Dataset rows

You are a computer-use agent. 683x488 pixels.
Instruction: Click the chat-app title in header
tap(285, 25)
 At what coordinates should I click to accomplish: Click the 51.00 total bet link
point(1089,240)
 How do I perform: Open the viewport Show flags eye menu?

> _Requirements_
Print each of the dataset rows above line for line, with no changes.

> _The output_
You are a computer-use agent. 683x488 pixels.
Instruction: Click the chat-app title in header
tap(285, 25)
 At what coordinates should I click to accomplish: Click the 51.00 total bet link
point(1089,240)
 How do I perform: Open the viewport Show flags eye menu?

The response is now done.